Свет тьмы. Свидетель (Ржезач) - страница 328

Изумление Балхана достигает наивысшей степени, когда он видит, что хозяин, пригнувшись, выезжает из конюшни верхом на Луцке, зловредной шельме, буланой кобыле, которая всегда норовит куснуть всякого, кто ее запрягает. Хозяин сидит на ней верхом, не набросив даже попоны, держит недоуздок одной рукой, а в другой, — у деда чуть не вываливается трубка из беззубых десен, — ей-богу, у него ружье. Луцка, почуяв свободу, идет боком и пытается взбрыкнуть, но помещик, служивший в молодости в драгунах, направляет ее уздой и сжимает коленями.

— Тёлт побели, хозяин, — бормочет дед растерянно, — что будете стлелять?

Помещик, не оборачиваясь, ударяет кобылу каблуками и выезжает из ворот.

Судья стоит на том же месте у окна, когда этот безумный наездник на танцующей и вскидывающейся на дыбы лошади появляется на площади. Его появление прохожие встречают криками, но вихрь страха, закружив по площади, сметает их, ружье в руке всадника повергло всех в ужас, люди укрываются за крепостными валами дверей своих домов, выглядывая оттуда, так как любопытство их не удовлетворено, ведь пока еще ничего серьезного не произошло.

Окно, у которого стоит судья, захлопнуто, но другое, за его спиной, осталось полуоткрытым, и в него проникают звуки, дополняющие цепь видений, пришедших словно из сна и кажущихся неправдоподобными в столь ярком свете солнечного дня.

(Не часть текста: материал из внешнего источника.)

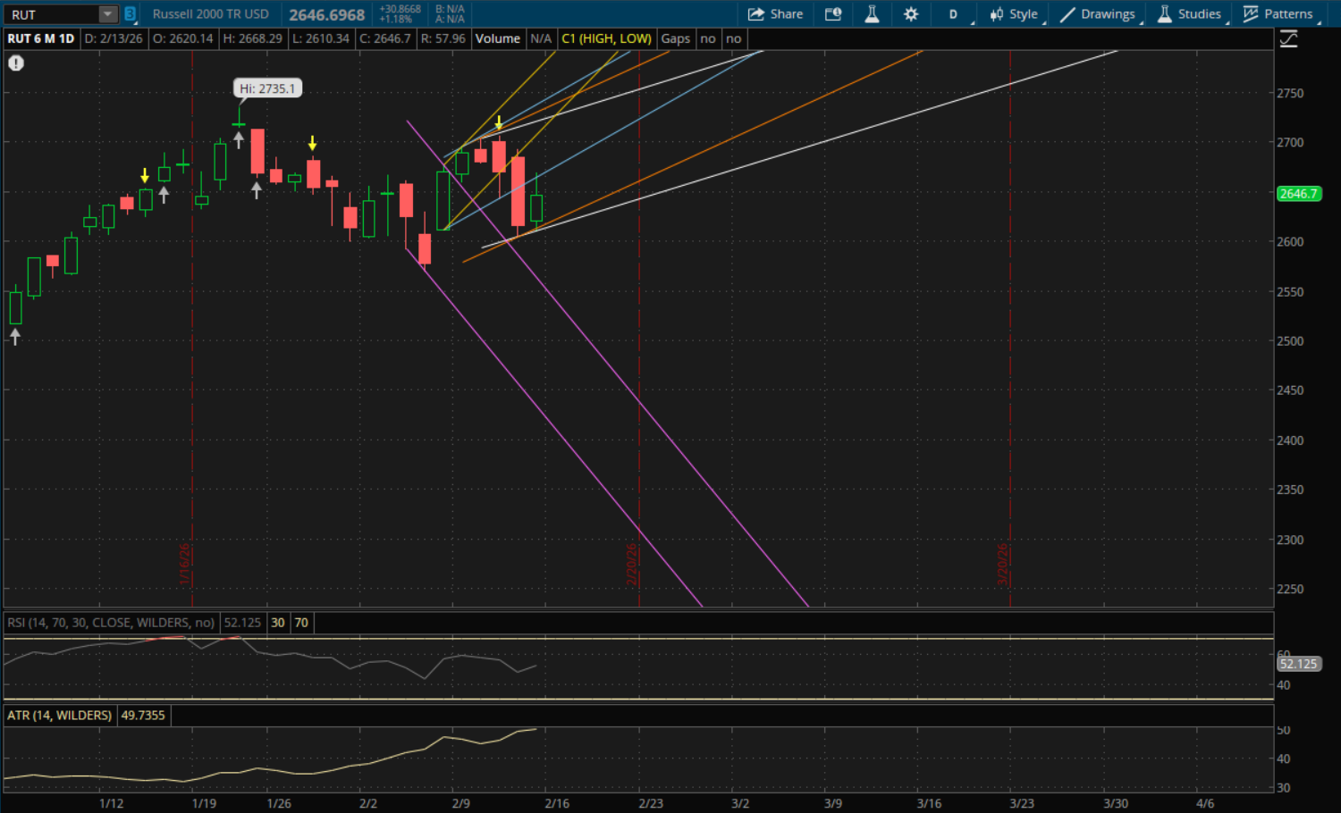Image resolution: width=1341 pixels, height=813 pixels.
Task: Open the Drawings menu
Action: click(x=1098, y=14)
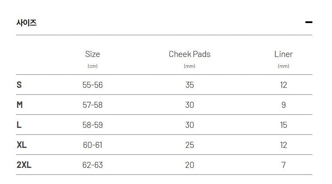Click the 55-56 size value
Screen dimensions: 332x184
92,85
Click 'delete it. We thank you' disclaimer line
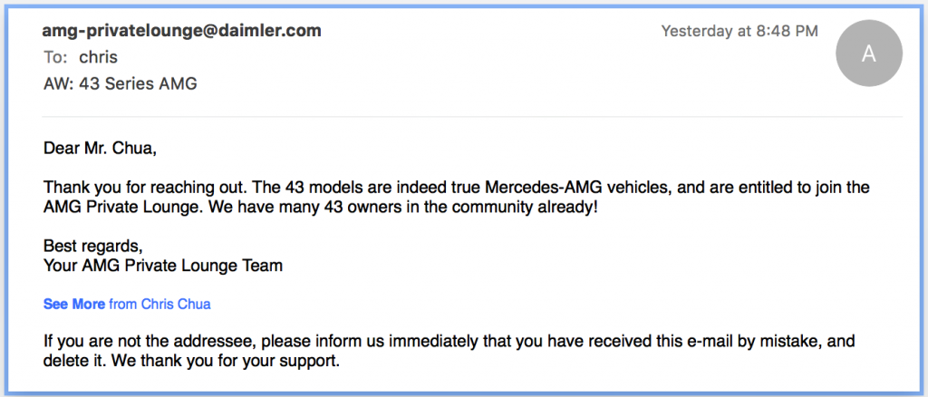 tap(191, 361)
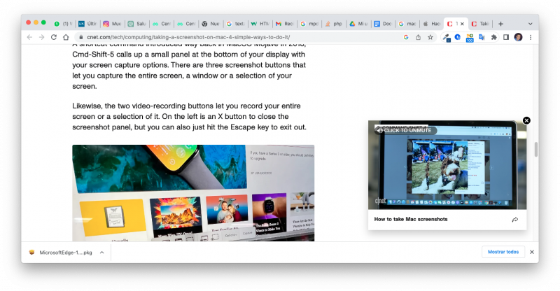Share the floating video via arrow icon

[515, 220]
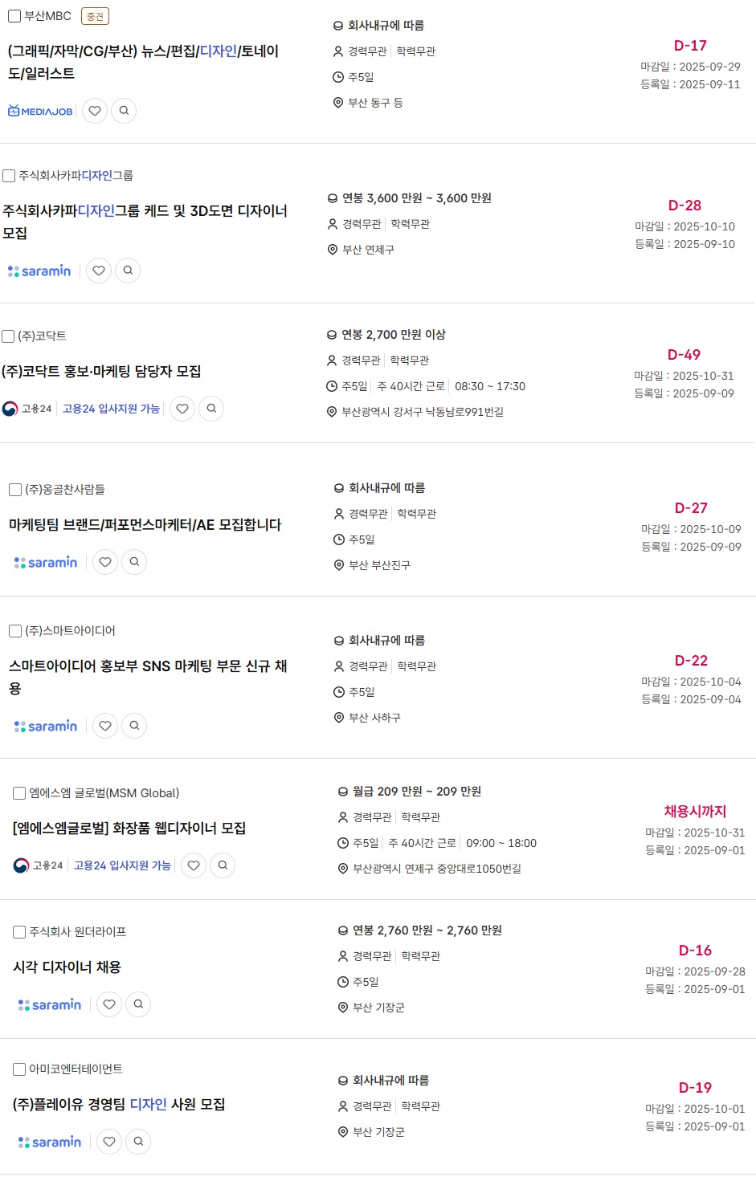Image resolution: width=756 pixels, height=1185 pixels.
Task: Favorite the 카파디자인그룹 job posting
Action: click(x=99, y=271)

Всадник борется с конем, который старается сбросить с себя непривычное бремя. Зеленая соломенная шляпа уже погибла под Луцкиными задними копытами, но схватка с упрямой кобылой только распаляет помещика и зажигает в его крови молодецкое буйство. Он поднимает ружье высоко над головой и пытается улюлюкиуть, как это делают батраки, въезжая на лошадях в воду, когда собираются их купать. Но у него вырывается лишь хриплый взвизг, и эхо долго перекатывает его ледяными волнами по нервам всех, кто его услыхал.

Судья провожает брата нетерпеливым пристальным взглядом: так ли выглядит конец спора, что начат ими двумя? Если это окончательный приговор, то нет сомнений в том, кто осужден. Но не забыто ли его, судьи, право первородства?

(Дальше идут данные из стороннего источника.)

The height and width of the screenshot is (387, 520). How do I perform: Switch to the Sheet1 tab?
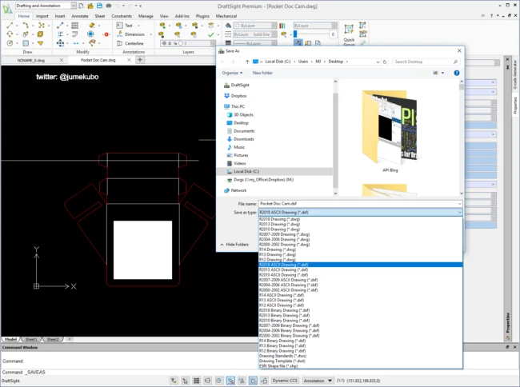coord(33,339)
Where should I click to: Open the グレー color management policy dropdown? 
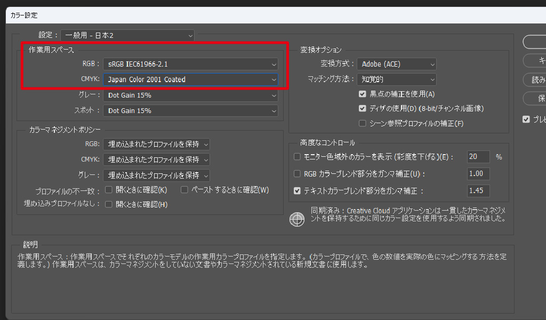tap(157, 175)
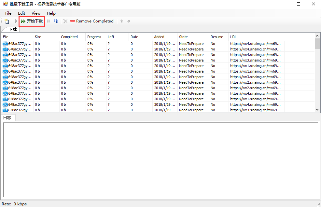Click the JPG file icon in first row
The width and height of the screenshot is (321, 207).
pos(5,44)
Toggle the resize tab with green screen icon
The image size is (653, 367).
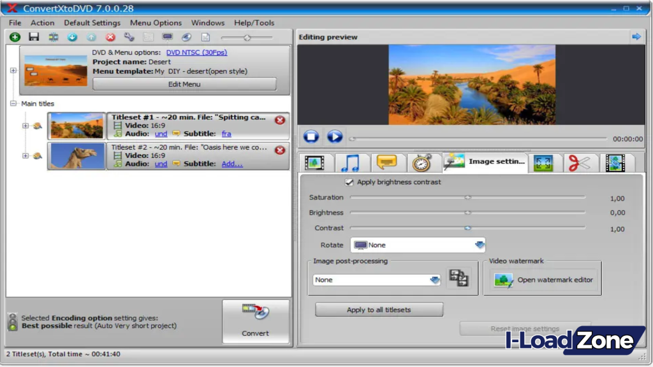pos(543,163)
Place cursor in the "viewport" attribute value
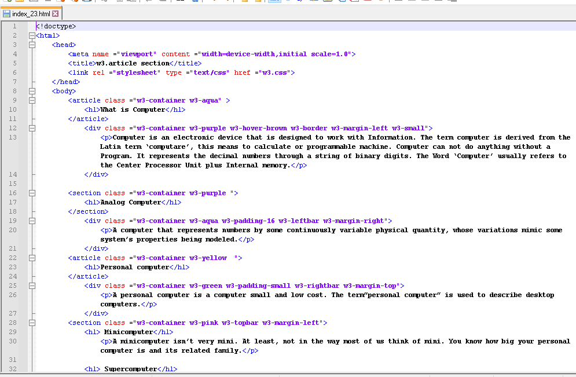The image size is (576, 377). tap(138, 54)
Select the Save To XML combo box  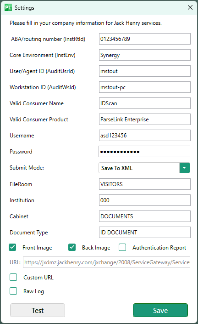pos(144,168)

В распахнутых настежь воротах усадьбы появляется мадемуазель Элеонора, и судья недовольно хмурится. Что ей здесь надо? Она не имеет права вмешиваться в действо, приведенное в движение собственной тяжестью, чтобы решить то, что не дано было решить никому из них.

Лени, решительная и отважная, какими бывают те, кому нечего терять, повелительным жестом указывает на землю перед собой, и ее голос, еще более твердый и неумолимый, чем обычно, отчетливо разносится по площади.